Today I found myself in a client office of a run down west midlands town near Birmingham.  As the pangs of lunchtime hunger take hold I take to the High Street. My rationale? It won’t be as bad as all that.

It is.

A worker in the office asked what time I was staying until? Before I answer he says “get out before four o’clock.” He doesn’t say why.

After perusing the delights of Wilkinson – 5 paintbrushes for £2 – I settle upon Wino’s café for lunch. (That’s one letter astray from it’s actual name, yet rather closer to reality.) The reason for this choice is that belief that local businesses should be supported, culinary gems are oft overlooked and you’re not really getting a flavour of a town by feeding in an identikit eatery.

On this occasion only the latter holds up to scrutiny.

Call me a snarky puppy if you like – although they are an amazing band – but I have just had the most depressing, soulless lunchtime experience.

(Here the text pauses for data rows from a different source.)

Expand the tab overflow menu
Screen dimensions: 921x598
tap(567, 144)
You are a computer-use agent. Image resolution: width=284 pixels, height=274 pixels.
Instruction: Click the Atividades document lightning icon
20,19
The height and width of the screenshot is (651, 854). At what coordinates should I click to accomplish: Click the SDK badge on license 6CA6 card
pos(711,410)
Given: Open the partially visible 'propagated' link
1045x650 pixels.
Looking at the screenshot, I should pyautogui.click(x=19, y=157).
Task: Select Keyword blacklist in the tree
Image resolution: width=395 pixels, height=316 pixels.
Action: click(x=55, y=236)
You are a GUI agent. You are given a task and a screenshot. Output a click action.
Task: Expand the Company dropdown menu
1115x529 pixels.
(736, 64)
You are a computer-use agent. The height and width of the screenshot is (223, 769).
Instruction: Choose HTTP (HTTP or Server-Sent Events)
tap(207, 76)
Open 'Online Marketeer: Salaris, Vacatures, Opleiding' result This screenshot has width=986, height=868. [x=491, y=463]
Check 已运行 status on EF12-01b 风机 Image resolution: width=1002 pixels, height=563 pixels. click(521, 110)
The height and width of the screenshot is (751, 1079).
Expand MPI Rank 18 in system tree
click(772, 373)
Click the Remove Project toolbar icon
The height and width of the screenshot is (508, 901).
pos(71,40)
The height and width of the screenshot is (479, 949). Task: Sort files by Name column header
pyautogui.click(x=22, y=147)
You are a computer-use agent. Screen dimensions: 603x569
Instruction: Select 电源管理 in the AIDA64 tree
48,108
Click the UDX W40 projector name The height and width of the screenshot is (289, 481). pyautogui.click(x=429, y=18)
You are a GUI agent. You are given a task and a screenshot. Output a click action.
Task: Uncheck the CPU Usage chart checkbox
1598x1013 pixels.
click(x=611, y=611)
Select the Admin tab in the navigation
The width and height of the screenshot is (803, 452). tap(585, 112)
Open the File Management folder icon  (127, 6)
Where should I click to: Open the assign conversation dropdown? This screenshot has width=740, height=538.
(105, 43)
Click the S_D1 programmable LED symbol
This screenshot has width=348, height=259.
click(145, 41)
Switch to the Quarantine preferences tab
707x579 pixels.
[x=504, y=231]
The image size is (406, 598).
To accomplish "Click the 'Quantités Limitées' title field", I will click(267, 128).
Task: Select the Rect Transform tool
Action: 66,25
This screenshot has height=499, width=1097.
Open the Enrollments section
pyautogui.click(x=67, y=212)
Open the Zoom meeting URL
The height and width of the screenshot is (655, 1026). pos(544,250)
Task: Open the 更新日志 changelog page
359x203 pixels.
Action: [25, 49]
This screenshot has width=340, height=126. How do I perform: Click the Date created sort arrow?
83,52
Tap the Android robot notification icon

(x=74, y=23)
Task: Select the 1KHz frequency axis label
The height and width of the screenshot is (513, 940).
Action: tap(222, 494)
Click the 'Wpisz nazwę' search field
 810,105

When Europeans, Americans et al complain about British food these days, I get all uppity and defend some of the amazing scoff we churn out (privileged as I am to have savoured it). However, if they’d have eaten here as their sample I’d be throwing myself under a bus in sympathy.

Above the counter are those hi-vis starburst cards with legends including “Soup, Bread & Butter (Asst Varieties) £1.99” and “Tins of Pop 95p”. Behind the counter is a worker who, on first acquaintance, appears to have melted. Nope, just a lot of miles on the clock. On closer inspection I become alarmed that she was in the last throes of dying right in front of me. Surely not? Hidden cameras? A spoof? She’s not moving… Momentarily I become convinced it was a low budget science-fiction scene where those around me are trapped in some evil slo-mo hell. A panicky glance out to the street proved that time, at least outside this weird new dimension, is passing normally.

She breathes again.

Phew.

The glacial movement, then tortured process of mishearing, re-asking, eventually taking an order and writing it down. The asking for the money then crawling to the till then coming back with the change then going back to the till then taking the written order and asking if there was “pie” “yes chicken” “is that awlroight?” Yes it is” then handing over the order slip.

It was all I could do not to SCREAM.

“Noooooooooooooooooooooooooooooooooooooooooooo.”

In time, I am left standing with my scrap of paper with the number 10 on it. I didn’t ask for a till receipt: now I can’t face it.

I select the least sticky table and sit. I blend in by carefully arranging my Wilko bounty in a display of visible camouflage and drool quietly with my mouth half open staring into space. I survey fellow diners. A startling collection of teen Mums and trolley dragging blue-rinsers. The radio plays a mix of bland pop and grating static. My head throbs.

Time passes. I am a little closer to death.

Then a member of staff of indeterminate gender/age yet considerable girth – replete with a bemusing food-preparers hairnet – arrives with an oval plate groaning with pie, chips and gravy. With effort I straighten the tines of my cheap fork. I dig in to the steaming repast and am rewarded with the most rapid case of indigestion in the developed world. I expect I have gone a funny colour. I consider a “tin of pop” and then realise I’d be dead by the time she got to the fridge and back.

I ride it out. Time passes. Nobody notices. I slowly eat some more.

I get up, collect my Wilko bags and leave, never to return.

We are very lucky in this country in so many ways. In addition, I consider myself lucky I don’t live here.

Epilogue: The cafe is for sale for £37k. 
Don't buy it. 
No, wait: do. Then immediately shut it down.